Si sólo pudiese describirles. Ser capaz de pasar a papel lo que pienso cuando les veo. El pelo, su forma de andar, de fumar o de llevar el bolso. No sé sus nombres. Sólo coinciden conmigo en el espacio y en el tiempo.

Como el chico con rastas y barba de chivo, con bermudas de Coronel Tapioca, bajo las que lleva unas mallas elásticas para hacer deporte, y dos camisas sobrepuestas. En pleno enero. Lo catalogo de estudiante que ha agotado la ropa limpia y acude a la ropa de verano. La mujer con gabardina beig que lee de pie, hoy toca Thomas Mann. O la chica con la bolsa de tela de Harrods. Con su pelo rojo y sus ojos profundos. Hoy lleva bailarinas de purpurina y calentinas claramente hechas a mano. O el chico que coge el autobús dos paradas después de ella, siempre por la puerta del conductor, ella se sienta siempre en el asiento de la ventana, en frente de la puerta de en medio. Cuando él entra, el autobús ya va lleno y se queda en el primer tramo de pasillo. Es el más alto de los tres que entran. Le calculo dieciséis. Ella quince. Las chicas buscan su saludo, le comentan cosas banales, los chicos hacen piña su alrededor, su atractivo es claro, su voz ya profunda. Y lo sabe. Y la busca en la distancia entre las cabezas de los viajeros.

Ella lleva aparato en los dientes y no sabe todavía qué hacer con el pelo, tan rojo, y tanta cantidad, hoy lleva una diadema elástica. Sabe en qué parada sube él. Le mira subir. Nada más. No se maquilla, ni mira constantemente su móvil. Mira por la ventana, el río hoy está helado. En una parada sube un hombre muy alto, y se planta como una sequoia en el medio. El aprovecha un frenazo para moverse diez centimetros a la derecha, de forma que ella queda entre la sequoia y la mujer que lee a Thomas Mann.
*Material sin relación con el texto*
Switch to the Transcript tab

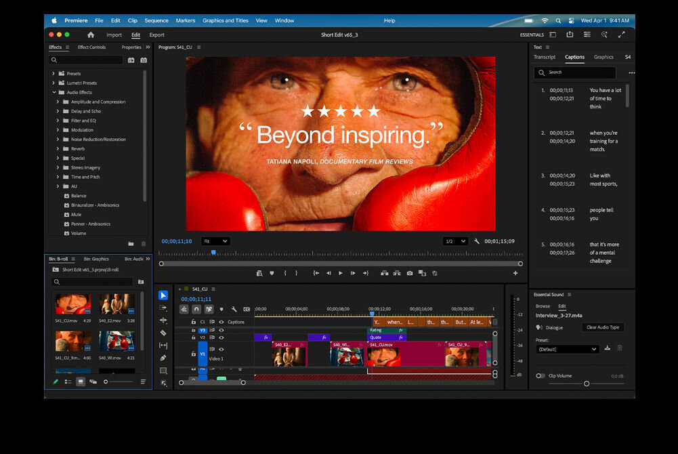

Ella sigue mirando el rio helado. Dos chicas le enseñan algo a él en sus móviles. Todos ríen. La sonrisa de él podría provocar el deshielo de un glaciar. Y lo sabe. Y las chicas también. Sólo ella parece ajena. Atenta a la ventanilla. Al río helado. Pero también a su voz. Y al juego de reflejos en el cristal, que le permite ver su imagen. Y llega la parada del instituto. Y ambos bajan. Ella por la puerta del medio. El por la de delante. El hace que se abrocha un zapato, hasta que ella llega a su altura. Y avanzan a la par hacia la puerta del instituto, él rodeado de su séquito , ella aferrada a su bolsa de Harrods, sin regalarle ni un soslayo.

Hoy los tres entran por la puerta del medio, los otros dos parecen no entender por qué, el autobús hoy va muy lleno. Ha vuelto a nevar. El consigue avanzar hasta la ventana del habitáculo central ante las musitadas protestas de algunos viajeros. Ahora no vale el juego de reflejos. Ella opta por seguir mirando por la ventana empañada. Uno de sus amigos le comenta algo gracioso y él sonríe, y en algún lugar se deshiela un glaciar. Y entonces pasa. Por dos décimas de segundo sus miradas coinciden en el espacio y en el tiempo. Y ella le regala un atisbo de sonrisa. Y vuelve al cristal empañado. Y él siente que es un paso pequeño para la humanidad, pero grande para él.

La pierde en la multitud que abandona el autobús. Ella se para a buscar algo en su bolsa. Avanzan a la par.

Les descubrí una vez de paseo por el puente, el pelo rojo de ella, con el que ya sabía qué hacer, los dientes libres de brakets, la sonrisa de él sólo para ella, en el mismo espacio y tiempo. Sólo deshiela su glaciar.

Si sólo pudiese describirles, ser capaz de pasar al papel lo que pienso cuando les veo.